Robert Fukumoto, 72, grew up attending temple services and remains a stalwart volunteer. He remembers his mother, Ritsu Kamoto Fukumoto, was 18 when she was interned in Tule Lake. Married there, she had a miscarriage in camp before her release. She and her husband Joe would later settle in Pasadena with their five children, living with racism and discrimination years after the war ended.

“My mother’s generation would say, ‘Gaman. You’ve got to move on,” Fukumoto said. “They taught us that.”

It’s a lesson Kelly Hokyo, 70, of Altadena, has learned well. She lost her home of 32 years in the Eaton Fire.

“As traumatizing and shocking this experience was, I still felt I had to persevere with dignity and patience,” Hokyo said. “For me, it’s embedded in my being, handed down over the generations before me. It’s not something I don’t think about but rather it’s a part of me. We must move forward because standing still is not productive or healthy. I look to the silver lining, the possibility of rebuilding a home in the location I love, but it will be a better more sustainable home with the hopes it will stand for decades to come.”

Chin said her Sansei and Yonsei peers have learned to combine the spirit of gaman with more outlets for self-care. It’s important for wildfire survivors she sees now mired in paperwork and phone calls, questions and slow-moving processes.

“I think our generation is more able to be resilient and still express ourselves and let go,” she said. “I’m always telling friends, ‘I’m here if you need to scream into a pillow, then let’s get coffee.’”

Hokyo agrees, saying the organizations her parents and grandparents helped build decades before remain steady supports for those who remain, as well as new members, many of whom are not of Japanese ancestry.

“What I’ve learned through this ordeal is to let go and let people help,” Hokyo said. “Be kind to myself and allow others to support you.
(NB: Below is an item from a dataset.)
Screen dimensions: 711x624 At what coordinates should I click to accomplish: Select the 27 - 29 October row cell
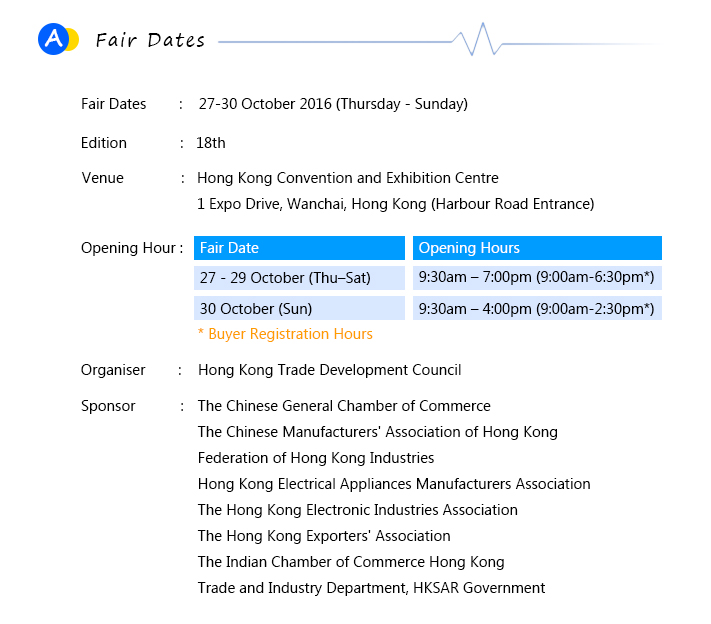(299, 278)
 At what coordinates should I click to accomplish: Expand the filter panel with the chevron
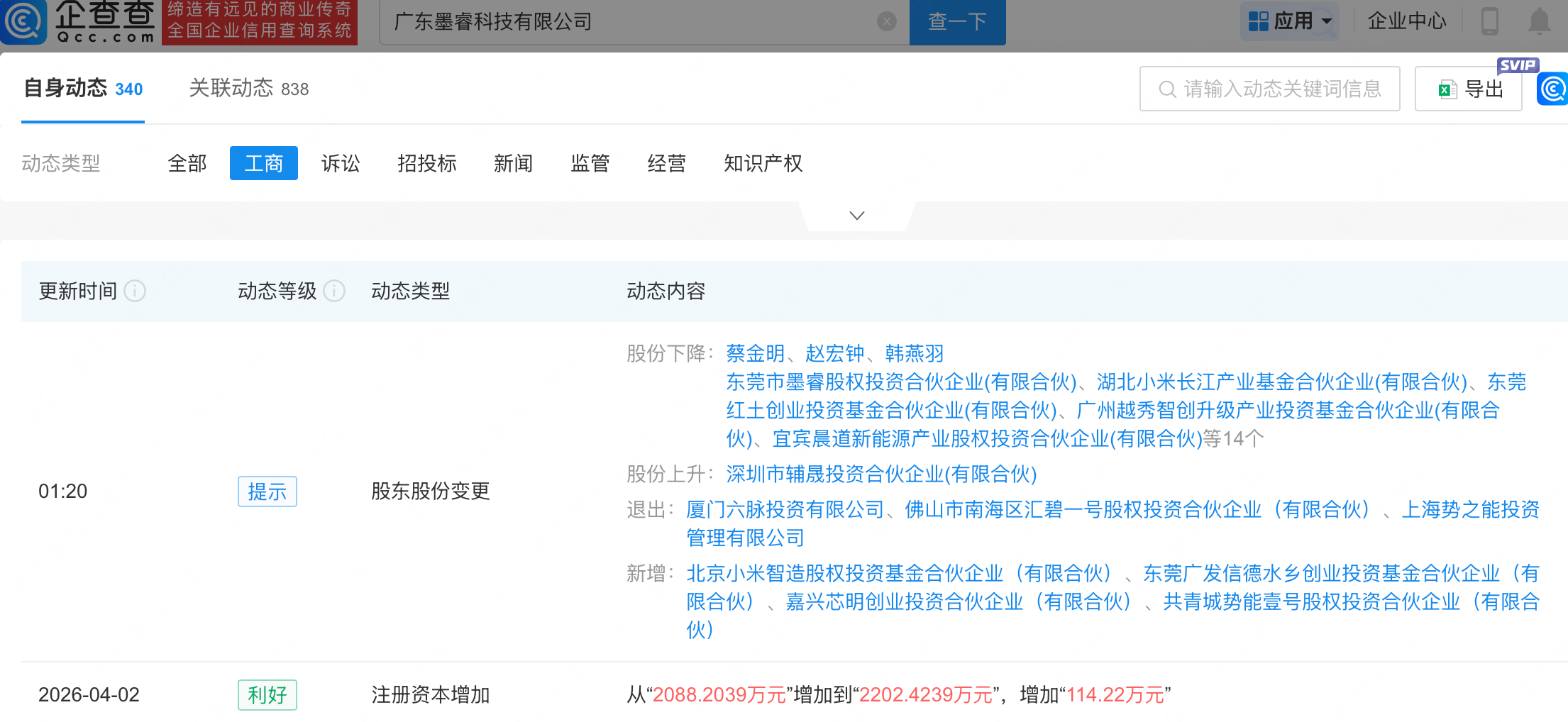[x=857, y=216]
And it’s okay to grieve and to take time to heal.”

For Cliff Nakatani, who was in Hawaii visiting family when the inferno devoured his home, this disaster is a searing chapter in his 93 years.

His mother Sei, who worked in a sugar plantation in Hawaii, was a widow with six children who brought her family to America. Her son served in the military during the Korean War, “the best thing that could have happened to me.” He married the Pasadena-born Sayo in 1955, and they raised their children Mark and Lori in Altadena, attending the temple mere blocks away.

Nakatani owned Warrington Auto Repair for more than 20 years, until his retirement. Sayo died on July 24, 2020 at the age of 90. She and Cliff have three grandchildren and one great-granddaughter.

Their daughter Lori Magallanes of Temple City feels lucky she is retired so she and her father can now spend their days taking walks and volunteering in the community.

“We’re not in any rush to rebuild,” she said.

She has replanted a rose bush that stood in the home’s front yard in her place at Temple City. And a statue of Buddha they found sitting on top of the rubble of the home has a special place there, too.

“I admire his resilience,” Magallanes says of her father. “His whole block was decimated and he was shocked then he broke down, but he’s here. It’s so gut wrenching to see that devastation.”

For his part, Nakatani glances away from the rubble of his home to his daughter, who later leads him down the sidewalk to greet a neighbor, now living in a trailer on his ash-strewn lot.

“She helps me a lot,” Nakatani said. “Thank God I have her.”